Exercise: Taking the listing below, restate word for word each line from the line with "Task: Click the cart item count badge" to the line with "You are a computer-use agent. The image", ends included, and stop there.

The data:
********
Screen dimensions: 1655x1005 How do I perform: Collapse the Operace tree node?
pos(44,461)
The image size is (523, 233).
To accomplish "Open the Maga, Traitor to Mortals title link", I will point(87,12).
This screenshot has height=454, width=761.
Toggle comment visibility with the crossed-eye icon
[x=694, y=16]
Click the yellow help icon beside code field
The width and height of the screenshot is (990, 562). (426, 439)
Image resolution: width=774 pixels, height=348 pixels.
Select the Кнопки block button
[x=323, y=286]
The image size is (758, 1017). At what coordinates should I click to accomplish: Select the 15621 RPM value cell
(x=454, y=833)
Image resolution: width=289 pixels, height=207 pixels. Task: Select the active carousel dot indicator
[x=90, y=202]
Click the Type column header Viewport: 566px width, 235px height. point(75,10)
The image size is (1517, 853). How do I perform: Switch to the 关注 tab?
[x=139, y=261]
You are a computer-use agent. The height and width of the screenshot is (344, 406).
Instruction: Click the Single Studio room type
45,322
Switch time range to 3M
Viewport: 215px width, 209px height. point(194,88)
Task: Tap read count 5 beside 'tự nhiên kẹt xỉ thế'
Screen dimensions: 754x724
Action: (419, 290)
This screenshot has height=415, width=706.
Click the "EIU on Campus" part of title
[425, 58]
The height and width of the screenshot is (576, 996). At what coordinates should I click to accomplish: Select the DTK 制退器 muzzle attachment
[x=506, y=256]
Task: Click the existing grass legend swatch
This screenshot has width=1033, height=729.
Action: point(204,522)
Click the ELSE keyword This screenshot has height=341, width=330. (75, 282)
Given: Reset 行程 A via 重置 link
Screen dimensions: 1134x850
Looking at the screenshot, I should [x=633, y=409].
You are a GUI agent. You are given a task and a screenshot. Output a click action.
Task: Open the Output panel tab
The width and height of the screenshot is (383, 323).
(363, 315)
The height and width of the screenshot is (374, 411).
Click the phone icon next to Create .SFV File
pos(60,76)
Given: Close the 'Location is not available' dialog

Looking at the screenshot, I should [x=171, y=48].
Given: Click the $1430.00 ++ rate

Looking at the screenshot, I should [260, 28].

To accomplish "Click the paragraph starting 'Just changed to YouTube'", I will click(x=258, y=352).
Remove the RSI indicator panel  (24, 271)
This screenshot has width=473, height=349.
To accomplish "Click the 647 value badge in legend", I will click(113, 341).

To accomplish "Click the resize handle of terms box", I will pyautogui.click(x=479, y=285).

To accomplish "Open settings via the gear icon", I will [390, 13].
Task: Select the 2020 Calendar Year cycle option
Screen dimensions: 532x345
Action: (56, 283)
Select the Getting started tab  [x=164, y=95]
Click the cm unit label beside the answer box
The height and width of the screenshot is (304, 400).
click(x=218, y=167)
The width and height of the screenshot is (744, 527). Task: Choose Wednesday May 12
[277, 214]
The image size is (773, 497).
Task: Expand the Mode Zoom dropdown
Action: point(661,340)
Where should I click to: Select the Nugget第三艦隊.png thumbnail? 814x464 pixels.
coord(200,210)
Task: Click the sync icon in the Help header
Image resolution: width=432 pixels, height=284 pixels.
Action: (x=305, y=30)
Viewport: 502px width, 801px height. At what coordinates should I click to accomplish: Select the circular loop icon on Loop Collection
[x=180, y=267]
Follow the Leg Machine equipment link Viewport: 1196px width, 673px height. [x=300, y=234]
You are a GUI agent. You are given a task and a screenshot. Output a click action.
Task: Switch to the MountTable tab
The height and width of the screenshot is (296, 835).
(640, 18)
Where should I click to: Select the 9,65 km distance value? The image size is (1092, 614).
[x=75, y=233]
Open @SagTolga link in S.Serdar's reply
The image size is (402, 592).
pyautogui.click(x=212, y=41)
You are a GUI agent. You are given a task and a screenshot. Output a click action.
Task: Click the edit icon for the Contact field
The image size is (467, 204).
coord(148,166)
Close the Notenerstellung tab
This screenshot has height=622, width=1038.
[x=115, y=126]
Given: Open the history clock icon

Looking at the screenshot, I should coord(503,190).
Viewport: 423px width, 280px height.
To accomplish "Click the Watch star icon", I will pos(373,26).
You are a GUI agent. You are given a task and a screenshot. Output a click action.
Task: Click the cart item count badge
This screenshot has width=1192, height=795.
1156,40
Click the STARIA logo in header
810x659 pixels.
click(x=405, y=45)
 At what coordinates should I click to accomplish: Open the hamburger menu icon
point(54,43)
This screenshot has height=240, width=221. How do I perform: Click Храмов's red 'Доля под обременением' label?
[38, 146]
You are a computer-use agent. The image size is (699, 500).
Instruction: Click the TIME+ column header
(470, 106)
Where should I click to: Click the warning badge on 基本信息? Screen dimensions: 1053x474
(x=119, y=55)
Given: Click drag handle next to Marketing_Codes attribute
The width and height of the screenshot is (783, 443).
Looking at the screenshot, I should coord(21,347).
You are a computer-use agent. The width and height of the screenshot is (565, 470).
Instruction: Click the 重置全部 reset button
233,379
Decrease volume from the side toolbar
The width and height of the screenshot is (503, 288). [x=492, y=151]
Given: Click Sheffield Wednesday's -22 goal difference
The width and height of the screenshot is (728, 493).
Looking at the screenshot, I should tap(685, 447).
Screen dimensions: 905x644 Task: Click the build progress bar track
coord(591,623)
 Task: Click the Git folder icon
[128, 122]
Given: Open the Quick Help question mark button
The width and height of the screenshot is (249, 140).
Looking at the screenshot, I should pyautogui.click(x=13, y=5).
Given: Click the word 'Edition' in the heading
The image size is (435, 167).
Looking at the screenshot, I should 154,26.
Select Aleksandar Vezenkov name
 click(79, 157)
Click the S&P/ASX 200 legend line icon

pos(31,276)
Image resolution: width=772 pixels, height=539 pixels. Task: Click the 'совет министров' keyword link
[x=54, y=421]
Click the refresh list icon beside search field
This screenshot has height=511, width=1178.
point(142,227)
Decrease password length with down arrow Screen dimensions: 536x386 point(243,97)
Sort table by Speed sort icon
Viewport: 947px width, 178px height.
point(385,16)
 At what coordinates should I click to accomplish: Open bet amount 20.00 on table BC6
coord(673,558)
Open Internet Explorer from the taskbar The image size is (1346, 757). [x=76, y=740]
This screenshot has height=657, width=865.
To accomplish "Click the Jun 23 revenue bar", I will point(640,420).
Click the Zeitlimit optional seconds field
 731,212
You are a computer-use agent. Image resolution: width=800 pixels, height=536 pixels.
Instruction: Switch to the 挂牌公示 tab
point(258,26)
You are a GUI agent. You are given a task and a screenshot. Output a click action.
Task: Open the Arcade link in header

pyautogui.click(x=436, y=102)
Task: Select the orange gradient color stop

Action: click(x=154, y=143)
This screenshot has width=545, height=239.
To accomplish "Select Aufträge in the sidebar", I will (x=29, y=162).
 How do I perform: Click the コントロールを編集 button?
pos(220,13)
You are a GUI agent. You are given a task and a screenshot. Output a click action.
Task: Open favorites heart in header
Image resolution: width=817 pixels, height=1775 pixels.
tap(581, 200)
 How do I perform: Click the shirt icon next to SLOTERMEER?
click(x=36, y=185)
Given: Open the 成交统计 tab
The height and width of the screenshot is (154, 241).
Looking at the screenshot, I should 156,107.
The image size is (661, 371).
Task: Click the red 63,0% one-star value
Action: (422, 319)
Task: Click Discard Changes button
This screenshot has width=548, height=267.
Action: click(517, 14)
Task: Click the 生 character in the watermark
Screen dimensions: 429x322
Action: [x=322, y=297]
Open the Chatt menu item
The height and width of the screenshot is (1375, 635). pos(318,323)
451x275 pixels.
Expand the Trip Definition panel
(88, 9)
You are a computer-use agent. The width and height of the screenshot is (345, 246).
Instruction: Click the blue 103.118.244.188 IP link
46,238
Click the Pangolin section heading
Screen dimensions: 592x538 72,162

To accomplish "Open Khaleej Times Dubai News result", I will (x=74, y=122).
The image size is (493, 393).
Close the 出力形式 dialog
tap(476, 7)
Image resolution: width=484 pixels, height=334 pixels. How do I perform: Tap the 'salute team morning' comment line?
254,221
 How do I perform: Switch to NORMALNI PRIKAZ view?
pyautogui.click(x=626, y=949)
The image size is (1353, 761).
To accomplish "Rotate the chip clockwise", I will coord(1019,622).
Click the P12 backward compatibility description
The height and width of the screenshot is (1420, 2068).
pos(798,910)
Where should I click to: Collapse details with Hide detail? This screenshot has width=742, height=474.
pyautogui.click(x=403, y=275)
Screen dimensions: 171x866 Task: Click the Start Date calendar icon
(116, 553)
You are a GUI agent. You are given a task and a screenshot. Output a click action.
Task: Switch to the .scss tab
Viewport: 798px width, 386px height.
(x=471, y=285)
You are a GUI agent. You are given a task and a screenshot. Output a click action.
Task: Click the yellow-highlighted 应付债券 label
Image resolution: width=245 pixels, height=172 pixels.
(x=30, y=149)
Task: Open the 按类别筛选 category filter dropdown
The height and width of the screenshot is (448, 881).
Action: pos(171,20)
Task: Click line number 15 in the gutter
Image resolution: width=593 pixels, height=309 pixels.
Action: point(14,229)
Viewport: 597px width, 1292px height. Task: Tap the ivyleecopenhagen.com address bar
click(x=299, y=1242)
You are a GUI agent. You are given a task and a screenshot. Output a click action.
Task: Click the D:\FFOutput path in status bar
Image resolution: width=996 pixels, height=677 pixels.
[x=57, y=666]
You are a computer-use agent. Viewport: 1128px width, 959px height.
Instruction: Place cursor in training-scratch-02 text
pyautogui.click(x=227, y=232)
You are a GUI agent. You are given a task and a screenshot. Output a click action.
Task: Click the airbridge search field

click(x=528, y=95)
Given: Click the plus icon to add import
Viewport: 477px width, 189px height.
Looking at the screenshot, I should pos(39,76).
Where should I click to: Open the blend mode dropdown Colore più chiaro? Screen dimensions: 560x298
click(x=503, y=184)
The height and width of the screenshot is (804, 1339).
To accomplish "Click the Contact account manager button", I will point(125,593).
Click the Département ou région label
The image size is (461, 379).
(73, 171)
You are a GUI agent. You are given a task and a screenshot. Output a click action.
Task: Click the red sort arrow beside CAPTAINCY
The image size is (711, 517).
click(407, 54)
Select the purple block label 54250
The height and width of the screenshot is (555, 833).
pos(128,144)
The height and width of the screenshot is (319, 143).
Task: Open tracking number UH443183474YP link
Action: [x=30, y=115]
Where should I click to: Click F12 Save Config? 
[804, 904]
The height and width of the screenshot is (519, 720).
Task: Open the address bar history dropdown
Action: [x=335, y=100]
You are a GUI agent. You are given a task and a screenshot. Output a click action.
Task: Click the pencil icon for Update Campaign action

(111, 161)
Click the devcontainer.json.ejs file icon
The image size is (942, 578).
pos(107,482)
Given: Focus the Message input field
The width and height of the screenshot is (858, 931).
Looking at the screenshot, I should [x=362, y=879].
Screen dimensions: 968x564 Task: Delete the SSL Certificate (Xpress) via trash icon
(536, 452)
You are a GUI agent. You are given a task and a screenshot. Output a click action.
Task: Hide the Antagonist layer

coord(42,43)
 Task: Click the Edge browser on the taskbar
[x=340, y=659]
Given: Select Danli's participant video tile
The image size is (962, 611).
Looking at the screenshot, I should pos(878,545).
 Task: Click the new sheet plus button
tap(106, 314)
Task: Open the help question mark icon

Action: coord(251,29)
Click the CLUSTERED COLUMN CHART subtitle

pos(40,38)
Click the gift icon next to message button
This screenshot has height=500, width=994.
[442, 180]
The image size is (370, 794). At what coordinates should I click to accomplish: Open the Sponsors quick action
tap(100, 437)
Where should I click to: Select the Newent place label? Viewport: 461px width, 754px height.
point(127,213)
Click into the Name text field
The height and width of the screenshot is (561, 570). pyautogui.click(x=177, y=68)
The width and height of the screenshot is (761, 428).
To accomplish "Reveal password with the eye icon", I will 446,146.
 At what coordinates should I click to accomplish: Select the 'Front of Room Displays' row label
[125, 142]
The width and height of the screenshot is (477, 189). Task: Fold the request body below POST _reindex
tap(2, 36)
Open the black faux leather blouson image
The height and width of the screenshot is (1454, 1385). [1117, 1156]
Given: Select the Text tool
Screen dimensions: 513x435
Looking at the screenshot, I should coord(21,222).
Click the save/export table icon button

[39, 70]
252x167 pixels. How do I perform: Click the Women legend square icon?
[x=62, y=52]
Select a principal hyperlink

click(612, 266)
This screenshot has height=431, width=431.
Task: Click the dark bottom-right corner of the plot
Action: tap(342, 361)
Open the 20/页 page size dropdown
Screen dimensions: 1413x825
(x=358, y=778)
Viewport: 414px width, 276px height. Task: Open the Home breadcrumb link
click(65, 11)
********
Written answer:
Task: Click the cart item count badge
This screenshot has width=1192, height=795.
1156,40
Click the STARIA logo in header
810x659 pixels.
click(x=405, y=45)
 At what coordinates should I click to accomplish: Open the hamburger menu icon
point(54,43)
This screenshot has height=240, width=221. How do I perform: Click Храмов's red 'Доля под обременением' label?
[38, 146]
You are a computer-use agent. The image size is (699, 500).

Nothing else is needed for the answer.